(Written task 1): Retype everything in the GoodJob metrics thread from "As I mentioned, we're" down to "in that design.".
(Written task 2): Say whether each statement agrees with the GoodJob metrics thread, answering yes or no and quoting the deciding words: (a) CloudWatch is being run off of stdout logs. (b) The reply that quotes the 'v0' suggestion prefers to build a Prometheus endpoint first. (c) The last of the listed steps is to identify the metrics.

(Quoted passage):
As I mentioned, we're running CloudWatch off of stdout logs, so if GoodJob goes the prometheus route I'd have to wire up something to get from that endpoint into CloudWatch.

The easiest 'v0' starting point may be to wire up the existing metrics to a prometheus compatable http endpoint in the frontend piece. Maybe these should actually be available from GoodJob without the "GUI"?

Apr 04 '23 12:04 ckdake

The easiest 'v0' starting point may be to wire up the existing metrics to a prometheus compatable http endpoint in the frontend piece. Maybe these should actually be available from GoodJob without the "GUI"?

I'd prefer instead to build the minimum-satisficeable solution that solves your needs. People who need Prometheus can ask for it and be involved in that design.

I'm imagining that the data that you would need for cloudwatch would be the same metrics for a Prometheus endpoint, so I think the steps here would be:

Identify the metrics
Figure out the implementation for metrics.

(Material):
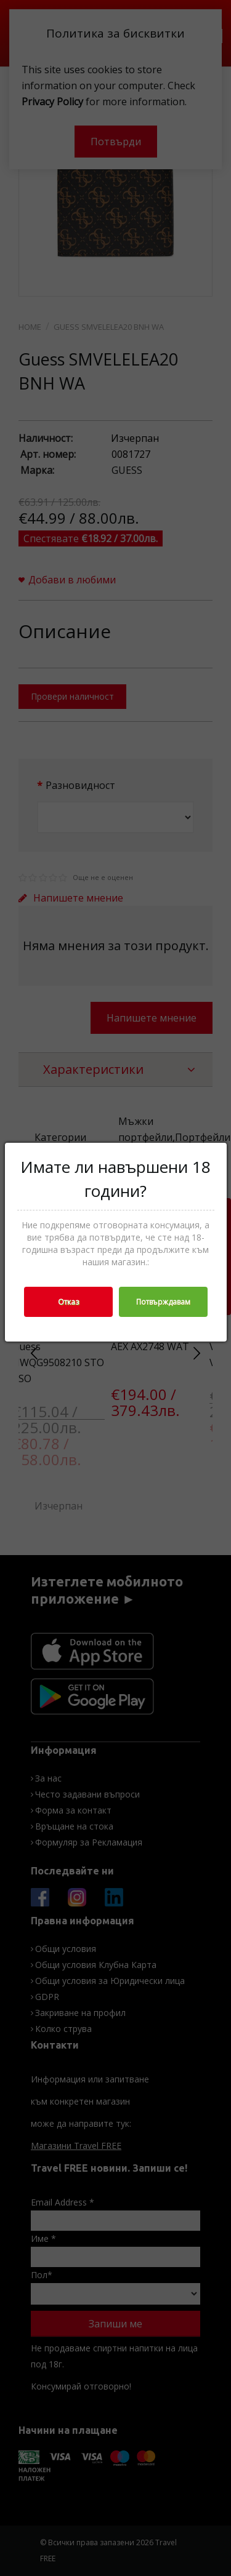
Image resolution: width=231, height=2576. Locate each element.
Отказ (68, 1302)
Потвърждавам (163, 1302)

(Exercise solution 1):
As I mentioned, we're running CloudWatch off of stdout logs, so if GoodJob goes the prometheus route I'd have to wire up something to get from that endpoint into CloudWatch.

The easiest 'v0' starting point may be to wire up the existing metrics to a prometheus compatable http endpoint in the frontend piece. Maybe these should actually be available from GoodJob without the "GUI"?

Apr 04 '23 12:04 ckdake

The easiest 'v0' starting point may be to wire up the existing metrics to a prometheus compatable http endpoint in the frontend piece. Maybe these should actually be available from GoodJob without the "GUI"?

I'd prefer instead to build the minimum-satisficeable solution that solves your needs. People who need Prometheus can ask for it and be involved in that design.

(Exercise solution 2):
(a) Yes: "we're running CloudWatch off of stdout logs"
(b) No: "I'd prefer instead to build the minimum-satisficeable solution that solves your needs. People who need Prometheus can ask for it and be involved in that design."
(c) No: "Figure out the implementation for metrics."